Los debates electorales están concebidos desde el minuto cero para su propagación mediática y se consideran exitosos si tienen eco, retomes, ironías, memes, críticas. La intervención es un acierto cuando circula, incluso cuando genera burla. De la primera fecha la memoria mediática retuvo la crítica de Macri al dedo índice de Alberto, momento que fue retomado por el propio Fernández en un tuit y también en el segundo debate, con un juego de desplazamiento semántico que iba del (dedo) índice hacia los índices (estadísticos).
sedimentos ideológicos
Los debates se presentan como un lugar privilegiado para que se luzca la performance oratoria de los políticos. Pero, en verdad, los grandes oradores son excepcionales, se cuentan con los dedos de una mano: Perón, Alfonsín, Cristina Kirchner.
¿En qué sentido nos parece importante que un político hable bien? ¿Qué decir de aquellos políticos cuyas cualidades oratorias son a todas luces pobres o incluso deficientes? Los titubeos de Lavagna, el trastabilleo de Macri y los desacoples temporales de Gómez Centurión son errores tácticos que no aumentan sus chances. Sin embargo la identificación es ante todo afectiva, y lo que tal vez haga ruido de esos deslices oratorios son los temores que generan: un Lavagna de edad avanzada, un Macri detonado, un Gómez Centurión incapaz de ceñirse a las reglas mínimas. Por el contrario, valoramos los aciertos y los ganchos retóricos como remates en un espectáculo de stand up o como la anagnórisis teatral, que libera y revela.

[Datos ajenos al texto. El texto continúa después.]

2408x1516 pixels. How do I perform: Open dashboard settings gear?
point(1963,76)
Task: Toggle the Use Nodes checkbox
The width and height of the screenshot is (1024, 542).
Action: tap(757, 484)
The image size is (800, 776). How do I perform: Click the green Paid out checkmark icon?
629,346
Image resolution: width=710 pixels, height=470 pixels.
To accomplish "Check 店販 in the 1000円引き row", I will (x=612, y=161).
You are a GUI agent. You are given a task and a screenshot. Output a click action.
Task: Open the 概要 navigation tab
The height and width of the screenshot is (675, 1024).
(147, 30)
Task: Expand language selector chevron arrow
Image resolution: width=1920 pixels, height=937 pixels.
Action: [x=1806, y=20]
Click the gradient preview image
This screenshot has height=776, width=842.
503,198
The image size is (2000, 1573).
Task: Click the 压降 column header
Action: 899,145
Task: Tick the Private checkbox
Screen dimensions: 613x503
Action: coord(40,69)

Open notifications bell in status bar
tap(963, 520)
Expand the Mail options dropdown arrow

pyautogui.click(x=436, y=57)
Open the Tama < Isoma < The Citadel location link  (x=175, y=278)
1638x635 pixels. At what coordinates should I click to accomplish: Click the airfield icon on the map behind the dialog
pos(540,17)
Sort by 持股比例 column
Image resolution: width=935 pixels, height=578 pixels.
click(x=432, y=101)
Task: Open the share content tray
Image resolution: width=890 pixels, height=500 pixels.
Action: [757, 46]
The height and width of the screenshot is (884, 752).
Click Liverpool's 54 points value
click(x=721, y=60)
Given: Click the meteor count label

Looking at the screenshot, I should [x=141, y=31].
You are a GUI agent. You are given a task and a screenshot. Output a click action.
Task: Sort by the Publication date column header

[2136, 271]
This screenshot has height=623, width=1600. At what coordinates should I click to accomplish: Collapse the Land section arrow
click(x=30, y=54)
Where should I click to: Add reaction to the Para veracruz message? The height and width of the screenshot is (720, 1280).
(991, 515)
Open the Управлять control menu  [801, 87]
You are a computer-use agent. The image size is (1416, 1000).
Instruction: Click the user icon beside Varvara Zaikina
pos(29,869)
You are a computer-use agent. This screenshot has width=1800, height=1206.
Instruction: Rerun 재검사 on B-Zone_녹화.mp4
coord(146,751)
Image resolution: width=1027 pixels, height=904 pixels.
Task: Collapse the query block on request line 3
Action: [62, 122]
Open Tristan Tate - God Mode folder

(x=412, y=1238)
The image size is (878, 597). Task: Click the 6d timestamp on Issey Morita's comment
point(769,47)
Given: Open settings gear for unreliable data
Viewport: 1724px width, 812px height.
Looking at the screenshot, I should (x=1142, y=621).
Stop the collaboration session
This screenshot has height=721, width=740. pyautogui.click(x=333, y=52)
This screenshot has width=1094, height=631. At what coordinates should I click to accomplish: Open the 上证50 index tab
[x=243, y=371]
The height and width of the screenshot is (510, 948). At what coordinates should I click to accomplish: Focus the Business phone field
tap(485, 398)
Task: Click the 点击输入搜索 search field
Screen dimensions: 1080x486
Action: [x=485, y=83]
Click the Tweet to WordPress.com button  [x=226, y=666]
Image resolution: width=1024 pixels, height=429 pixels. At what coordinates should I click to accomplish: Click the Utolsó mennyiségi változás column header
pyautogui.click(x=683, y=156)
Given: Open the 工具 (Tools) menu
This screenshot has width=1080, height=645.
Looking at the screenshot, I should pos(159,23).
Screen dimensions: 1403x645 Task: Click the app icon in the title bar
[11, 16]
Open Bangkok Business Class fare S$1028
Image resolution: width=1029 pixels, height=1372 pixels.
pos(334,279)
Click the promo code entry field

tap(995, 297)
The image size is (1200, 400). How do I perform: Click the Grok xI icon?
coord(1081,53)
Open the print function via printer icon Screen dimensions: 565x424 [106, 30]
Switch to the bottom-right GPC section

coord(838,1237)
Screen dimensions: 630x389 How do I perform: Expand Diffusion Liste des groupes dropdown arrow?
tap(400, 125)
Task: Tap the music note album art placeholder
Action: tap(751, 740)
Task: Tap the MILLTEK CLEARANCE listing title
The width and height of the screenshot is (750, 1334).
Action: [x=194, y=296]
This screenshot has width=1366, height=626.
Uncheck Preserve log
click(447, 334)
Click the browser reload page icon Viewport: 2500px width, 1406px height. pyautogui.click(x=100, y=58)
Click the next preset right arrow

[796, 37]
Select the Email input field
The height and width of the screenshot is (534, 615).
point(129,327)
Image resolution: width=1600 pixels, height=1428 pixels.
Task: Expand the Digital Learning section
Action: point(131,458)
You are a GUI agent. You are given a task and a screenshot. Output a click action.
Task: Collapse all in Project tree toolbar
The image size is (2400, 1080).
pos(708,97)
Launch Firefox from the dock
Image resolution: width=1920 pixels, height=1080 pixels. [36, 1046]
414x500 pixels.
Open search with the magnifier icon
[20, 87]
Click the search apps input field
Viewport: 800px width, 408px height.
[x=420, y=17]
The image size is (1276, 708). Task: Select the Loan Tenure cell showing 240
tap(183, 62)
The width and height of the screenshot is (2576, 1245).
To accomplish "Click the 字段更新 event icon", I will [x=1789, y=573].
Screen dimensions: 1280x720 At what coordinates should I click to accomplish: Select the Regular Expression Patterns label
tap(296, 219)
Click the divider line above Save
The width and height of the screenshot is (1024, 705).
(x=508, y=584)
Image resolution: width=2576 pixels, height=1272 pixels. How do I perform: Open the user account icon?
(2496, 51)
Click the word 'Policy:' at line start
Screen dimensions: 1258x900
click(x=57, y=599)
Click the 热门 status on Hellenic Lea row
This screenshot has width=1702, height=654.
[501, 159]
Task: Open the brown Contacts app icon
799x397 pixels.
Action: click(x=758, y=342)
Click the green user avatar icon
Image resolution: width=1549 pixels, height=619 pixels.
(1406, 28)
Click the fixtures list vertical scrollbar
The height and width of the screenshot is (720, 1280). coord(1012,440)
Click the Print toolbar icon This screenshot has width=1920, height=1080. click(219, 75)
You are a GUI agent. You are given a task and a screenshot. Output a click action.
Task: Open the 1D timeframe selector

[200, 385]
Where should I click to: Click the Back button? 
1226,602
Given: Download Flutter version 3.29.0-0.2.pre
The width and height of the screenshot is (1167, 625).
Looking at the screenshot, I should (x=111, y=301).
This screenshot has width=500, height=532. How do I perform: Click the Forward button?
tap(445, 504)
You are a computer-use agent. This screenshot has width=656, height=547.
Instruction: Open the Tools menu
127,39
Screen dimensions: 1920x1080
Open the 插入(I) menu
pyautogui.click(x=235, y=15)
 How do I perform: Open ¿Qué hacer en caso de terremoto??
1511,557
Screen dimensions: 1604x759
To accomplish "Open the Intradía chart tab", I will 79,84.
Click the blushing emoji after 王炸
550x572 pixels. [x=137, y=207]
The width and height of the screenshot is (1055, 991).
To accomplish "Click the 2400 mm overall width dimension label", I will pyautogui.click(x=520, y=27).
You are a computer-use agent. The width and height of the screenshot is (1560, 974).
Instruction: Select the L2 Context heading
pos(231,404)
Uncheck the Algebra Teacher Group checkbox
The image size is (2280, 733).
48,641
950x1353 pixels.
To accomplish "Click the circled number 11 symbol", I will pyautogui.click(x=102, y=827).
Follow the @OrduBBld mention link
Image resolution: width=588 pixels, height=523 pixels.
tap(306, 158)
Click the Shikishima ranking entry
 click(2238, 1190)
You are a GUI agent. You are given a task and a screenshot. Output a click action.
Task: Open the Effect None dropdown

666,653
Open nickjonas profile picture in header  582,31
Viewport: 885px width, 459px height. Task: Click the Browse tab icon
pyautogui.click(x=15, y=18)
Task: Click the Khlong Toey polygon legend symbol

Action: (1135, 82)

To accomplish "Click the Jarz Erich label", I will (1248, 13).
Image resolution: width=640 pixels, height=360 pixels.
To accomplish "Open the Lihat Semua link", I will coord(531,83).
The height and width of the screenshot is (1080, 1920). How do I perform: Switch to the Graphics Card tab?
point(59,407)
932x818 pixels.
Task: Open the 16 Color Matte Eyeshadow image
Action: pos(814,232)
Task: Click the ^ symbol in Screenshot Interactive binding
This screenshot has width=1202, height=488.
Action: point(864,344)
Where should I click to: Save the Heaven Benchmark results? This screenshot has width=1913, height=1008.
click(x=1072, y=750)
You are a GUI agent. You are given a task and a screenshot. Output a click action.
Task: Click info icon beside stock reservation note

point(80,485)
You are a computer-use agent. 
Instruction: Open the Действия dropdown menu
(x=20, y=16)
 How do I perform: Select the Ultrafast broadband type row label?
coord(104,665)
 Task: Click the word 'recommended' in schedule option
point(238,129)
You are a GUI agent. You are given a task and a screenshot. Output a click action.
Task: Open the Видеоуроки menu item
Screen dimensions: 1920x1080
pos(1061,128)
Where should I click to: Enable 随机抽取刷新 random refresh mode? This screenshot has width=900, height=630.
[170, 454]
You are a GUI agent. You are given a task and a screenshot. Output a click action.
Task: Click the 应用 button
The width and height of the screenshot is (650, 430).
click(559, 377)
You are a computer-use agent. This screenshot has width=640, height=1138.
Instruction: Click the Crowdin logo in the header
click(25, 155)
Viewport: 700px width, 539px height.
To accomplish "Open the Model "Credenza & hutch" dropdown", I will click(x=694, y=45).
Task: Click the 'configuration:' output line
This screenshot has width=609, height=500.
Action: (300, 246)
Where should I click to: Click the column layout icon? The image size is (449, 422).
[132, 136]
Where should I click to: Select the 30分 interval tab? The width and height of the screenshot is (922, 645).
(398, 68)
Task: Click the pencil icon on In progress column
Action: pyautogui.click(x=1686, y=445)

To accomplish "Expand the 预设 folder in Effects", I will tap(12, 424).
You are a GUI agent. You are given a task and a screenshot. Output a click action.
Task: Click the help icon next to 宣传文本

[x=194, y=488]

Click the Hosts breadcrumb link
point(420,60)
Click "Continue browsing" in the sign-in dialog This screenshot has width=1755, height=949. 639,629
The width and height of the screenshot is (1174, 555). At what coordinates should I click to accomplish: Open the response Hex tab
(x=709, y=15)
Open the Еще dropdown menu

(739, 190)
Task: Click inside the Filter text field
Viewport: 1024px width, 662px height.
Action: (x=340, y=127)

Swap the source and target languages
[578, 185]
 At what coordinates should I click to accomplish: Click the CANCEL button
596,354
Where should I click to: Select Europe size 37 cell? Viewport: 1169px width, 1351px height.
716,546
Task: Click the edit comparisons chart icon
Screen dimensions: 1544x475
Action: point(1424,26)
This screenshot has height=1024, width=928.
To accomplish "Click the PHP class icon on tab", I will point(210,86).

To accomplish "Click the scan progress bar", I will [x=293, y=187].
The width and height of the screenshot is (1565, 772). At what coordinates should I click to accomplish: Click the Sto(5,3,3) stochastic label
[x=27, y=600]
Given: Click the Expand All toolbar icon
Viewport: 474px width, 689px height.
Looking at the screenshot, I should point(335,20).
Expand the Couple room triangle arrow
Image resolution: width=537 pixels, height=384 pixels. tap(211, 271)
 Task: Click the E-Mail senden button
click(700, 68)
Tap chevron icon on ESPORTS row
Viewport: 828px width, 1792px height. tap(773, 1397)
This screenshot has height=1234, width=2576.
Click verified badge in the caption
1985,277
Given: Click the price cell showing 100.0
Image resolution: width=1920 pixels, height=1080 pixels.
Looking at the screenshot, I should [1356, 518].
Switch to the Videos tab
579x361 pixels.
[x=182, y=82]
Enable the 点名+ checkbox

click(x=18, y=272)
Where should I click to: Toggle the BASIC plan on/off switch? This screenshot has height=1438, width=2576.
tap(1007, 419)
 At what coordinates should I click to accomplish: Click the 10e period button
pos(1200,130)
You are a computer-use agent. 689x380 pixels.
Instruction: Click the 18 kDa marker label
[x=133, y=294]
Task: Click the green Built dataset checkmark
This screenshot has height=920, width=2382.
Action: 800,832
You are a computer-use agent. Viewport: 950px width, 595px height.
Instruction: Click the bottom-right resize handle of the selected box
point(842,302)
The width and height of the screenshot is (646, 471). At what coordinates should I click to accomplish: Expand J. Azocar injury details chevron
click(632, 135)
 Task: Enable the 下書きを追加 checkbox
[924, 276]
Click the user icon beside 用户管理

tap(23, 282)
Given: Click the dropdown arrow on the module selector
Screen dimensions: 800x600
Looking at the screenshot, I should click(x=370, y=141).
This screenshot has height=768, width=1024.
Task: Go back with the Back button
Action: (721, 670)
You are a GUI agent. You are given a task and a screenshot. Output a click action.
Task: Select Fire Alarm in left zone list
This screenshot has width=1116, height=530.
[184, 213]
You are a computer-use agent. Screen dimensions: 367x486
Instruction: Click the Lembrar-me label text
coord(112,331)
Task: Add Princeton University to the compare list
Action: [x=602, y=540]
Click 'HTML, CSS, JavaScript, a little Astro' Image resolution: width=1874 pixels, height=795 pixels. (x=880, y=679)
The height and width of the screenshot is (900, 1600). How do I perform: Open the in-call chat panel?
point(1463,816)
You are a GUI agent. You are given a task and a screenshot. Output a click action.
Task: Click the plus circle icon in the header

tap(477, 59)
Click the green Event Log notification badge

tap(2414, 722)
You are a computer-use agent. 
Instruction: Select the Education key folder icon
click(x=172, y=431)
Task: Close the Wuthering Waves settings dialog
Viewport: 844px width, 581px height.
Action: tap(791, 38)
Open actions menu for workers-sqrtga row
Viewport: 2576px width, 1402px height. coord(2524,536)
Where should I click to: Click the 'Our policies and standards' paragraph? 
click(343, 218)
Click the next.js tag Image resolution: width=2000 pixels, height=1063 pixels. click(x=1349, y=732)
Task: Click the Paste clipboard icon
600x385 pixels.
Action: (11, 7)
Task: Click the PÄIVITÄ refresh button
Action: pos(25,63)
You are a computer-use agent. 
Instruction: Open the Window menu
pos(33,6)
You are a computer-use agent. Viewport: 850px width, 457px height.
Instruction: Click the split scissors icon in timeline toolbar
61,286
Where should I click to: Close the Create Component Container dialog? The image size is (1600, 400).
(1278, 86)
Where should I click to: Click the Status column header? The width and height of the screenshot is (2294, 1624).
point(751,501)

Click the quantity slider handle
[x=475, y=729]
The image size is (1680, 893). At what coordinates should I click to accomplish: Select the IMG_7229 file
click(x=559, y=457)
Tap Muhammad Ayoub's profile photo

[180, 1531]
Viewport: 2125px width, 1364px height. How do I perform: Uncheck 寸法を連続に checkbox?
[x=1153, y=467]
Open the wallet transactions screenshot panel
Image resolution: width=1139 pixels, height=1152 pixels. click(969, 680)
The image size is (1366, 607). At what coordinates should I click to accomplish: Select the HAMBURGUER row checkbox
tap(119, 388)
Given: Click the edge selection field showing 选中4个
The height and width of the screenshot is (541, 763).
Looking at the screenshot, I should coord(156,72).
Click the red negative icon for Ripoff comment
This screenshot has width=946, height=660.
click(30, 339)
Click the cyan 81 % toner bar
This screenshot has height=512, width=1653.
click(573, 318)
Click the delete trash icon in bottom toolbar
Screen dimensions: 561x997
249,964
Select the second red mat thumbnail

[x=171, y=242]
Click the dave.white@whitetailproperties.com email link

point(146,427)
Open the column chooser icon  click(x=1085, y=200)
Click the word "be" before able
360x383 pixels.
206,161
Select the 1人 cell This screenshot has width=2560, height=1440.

En su intervención de apertura, inmediatamente después de presentarse, Alberto Fernández recordó que en 2015 el presidente había hecho varias promesas que terminaron incumplidas. Daniel Scioli fue ubicado en primera fila como prenda recordatoria. Se quería activar una memoria que situara a propios y ajenos en la escena del engaño y la impostación. Ese sería, de ahí en más, el marco escénico que el candidato del Frente de Todos utilizaría para envolver los dichos de su contrincante con un halo de mentira.
Es habitual poner en cuestión la veracidad y la falsedad de lo que se dice en un debate. Los dichos se “chequean” a posteriori, pero las promesas y emociones no son falseables, no es la verdad o la mentira lo que allí se evidencia (en todo caso, denunciar la mentira del otro es un juego retórico). Conviene más bien preguntarse por qué una cierta promesa o una cierta emoción surten efecto en una coyuntura dada.
Entonces, si se sabe que estos acontecimientos no mueven el amperímetro de los votos y más bien refuerzan ideas previas, ¿cómo evaluar el “resultado” del debate? Su eficacia se da en dos planos. El primero es un efecto de memoria: lo que se dice en un debate oficia como una pieza probatoria hacia el futuro (el trabajo de relectura y pastiche que el kirchnerismo hizo de aquellas promesas no cumplidas de Macri en 2015 aseguró su vigencia, aunque más no sea en términos negativos). El segundo es un efecto de visibilización de lo decible: ¿qué es lo que puede y debe ser dicho en esta situación específica? ¿Y cuáles son los límites del discurso?
Los debates de 2019 mostraron que hay un campo fértil para enunciados conservadores e incluso represivos y xenófobos. Ahí hay que señalar una novedad con respecto a 2015. Por último, contra la idea duranbarbiana de que el votante es completamente volátil, lo que se dibujó es un “mapa” electoral que indica hasta qué punto el voto está (relativamente) estructurado y que los candidatos, a la vez que buscan crear identidades, también interpelan valores, relatos e ideologías con cierto grado de sedimentación.